Da die Durchimpfungsrate in Österreich unter den Senioren
noch viel zu niedrig, gewähren einige Krankenkassen (z.B. BVA, VA Eisenbahn, SVA
Bauern, SVA Gew.Wi.) ganzjährig (!)
Kostenzuschüsse zur Impfung.
Nähere Information dazu gibt es bei uns.
Pneumokokken-Impfaktion für Säuglinge und Kinder !
Die Fortsetzung der Prevenar®-Impfaktion (7-valenter Konjugat-Impfstoff) findet von 1.10.2010 bis 31.3.2010 statt. Während des Aktionszeitraums beträgt der AVP € 72,40. Von den Kassen werden keine Kostenzuschüsse gewährt.
Synflorix® (10-valenter Konjugatimpfstoff) kostet im Aktionszeitraum AVP € 65,00.
Gratis Prevenar-Impfung für Risikokinder!
Die Pneumokokkenimpfung für Risikokinder ist im Rahmen des Kinderimpfkonzeptes ganzjährig kostenfrei möglich!
Die Beurteilung erfolgt durch den Hausarzt.
GRIPPE:
Krankheitsbild:
Rasch einsetzendes Fieber
(teilweise bis über 39 Grad), allgemeines Krankheitsgefühl, Kopfschmerzen,
Muskelschmerzen, Gliederschmerzen, Schnupfen, Husten, Halsentzündung und
allgemeine (Kreislauf-) Schwäche. Besteht beim Erkrankten eine Vorerkrankung der
Atemwege (z. B. Asthma) oder des Herzens oder der Niere, oder handelt es sich
ganz einfach um alte Menschen so sind Komplikationen häufig:
Schwere Bronchitis, Lungenentzündung,
Kreislaufversagen, toxische Schäden am Herzmuskel oder Herzmuskelentzündung,
Rippenfellentzündung, Nierenentzündung, Stirn- und Nebenhöhlenentzündung,
Mittelohrentzündung oder sogar eine Gehirnentzündung.
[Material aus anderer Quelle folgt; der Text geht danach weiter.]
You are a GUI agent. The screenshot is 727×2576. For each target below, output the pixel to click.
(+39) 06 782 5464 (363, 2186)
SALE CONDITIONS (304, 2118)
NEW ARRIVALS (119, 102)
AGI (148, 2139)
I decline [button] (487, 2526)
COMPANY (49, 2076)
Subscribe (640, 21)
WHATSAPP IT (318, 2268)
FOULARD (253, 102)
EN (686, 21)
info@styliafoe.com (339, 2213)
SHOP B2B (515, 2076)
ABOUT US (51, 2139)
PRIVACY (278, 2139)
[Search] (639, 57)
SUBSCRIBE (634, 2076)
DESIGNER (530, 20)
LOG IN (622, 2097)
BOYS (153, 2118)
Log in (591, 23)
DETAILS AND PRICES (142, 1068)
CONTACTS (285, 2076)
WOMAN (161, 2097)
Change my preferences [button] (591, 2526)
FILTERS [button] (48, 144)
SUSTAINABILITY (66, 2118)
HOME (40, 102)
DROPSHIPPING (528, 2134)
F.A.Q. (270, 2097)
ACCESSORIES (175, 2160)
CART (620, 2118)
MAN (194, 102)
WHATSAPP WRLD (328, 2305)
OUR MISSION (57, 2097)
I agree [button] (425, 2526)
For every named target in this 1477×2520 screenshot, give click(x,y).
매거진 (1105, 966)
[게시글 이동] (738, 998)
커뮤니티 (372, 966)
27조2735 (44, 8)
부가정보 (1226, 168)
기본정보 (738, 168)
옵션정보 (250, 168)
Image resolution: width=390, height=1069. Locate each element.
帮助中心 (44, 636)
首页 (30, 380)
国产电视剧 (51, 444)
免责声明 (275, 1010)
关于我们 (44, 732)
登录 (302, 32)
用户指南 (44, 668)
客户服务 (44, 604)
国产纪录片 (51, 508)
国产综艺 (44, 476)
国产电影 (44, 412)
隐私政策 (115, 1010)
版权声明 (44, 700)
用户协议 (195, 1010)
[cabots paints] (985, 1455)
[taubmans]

Spätfolgen nach solchen
Komplikationen sind nicht selten. Todesfälle bei älteren, schon etwas
geschwächten Personen sind immer wieder zu beobachten.
Diagnose:
Behandlung:
Bedeutung und Vorkommen:
Auch in Österreich beobachten wir fast jedes
Jahr in den Wintermonaten eine erhöhte Aktivität des Influenzavirus und als
direkte Auswirkung dieser Aktivität entsteht das Phänomen der so genannten
Übersterblichkeit: Im Vergleich zu Jahren ohne Grippeaktivität sterben deutlich
mehr Personen, in den letzten Jahren jährlich rund 1000 bis 2000 Menschen mehr
als zu erwarten wäre.
Bedauerlich ist, dass durch die in
Österreich übliche sprachliche Ungenauigkeit die echte Influenza nicht vom
grippalen Infekt unterschieden wird und dadurch sicher nur wenige echte
Influenzafälle auch als solche erkannt werden.
Impfstoffe:
Es gibt verschiedene Impfstoffe, die alle
Totimpfstoffe sind, jedoch ein wenig unterschiedlich im Aufbau sind:
a) Ganzvirusimpfstoffe: Vorteil:
besonders gut immunogen, Nachteil: am ehesten mit Nebenwirkungen verbunden.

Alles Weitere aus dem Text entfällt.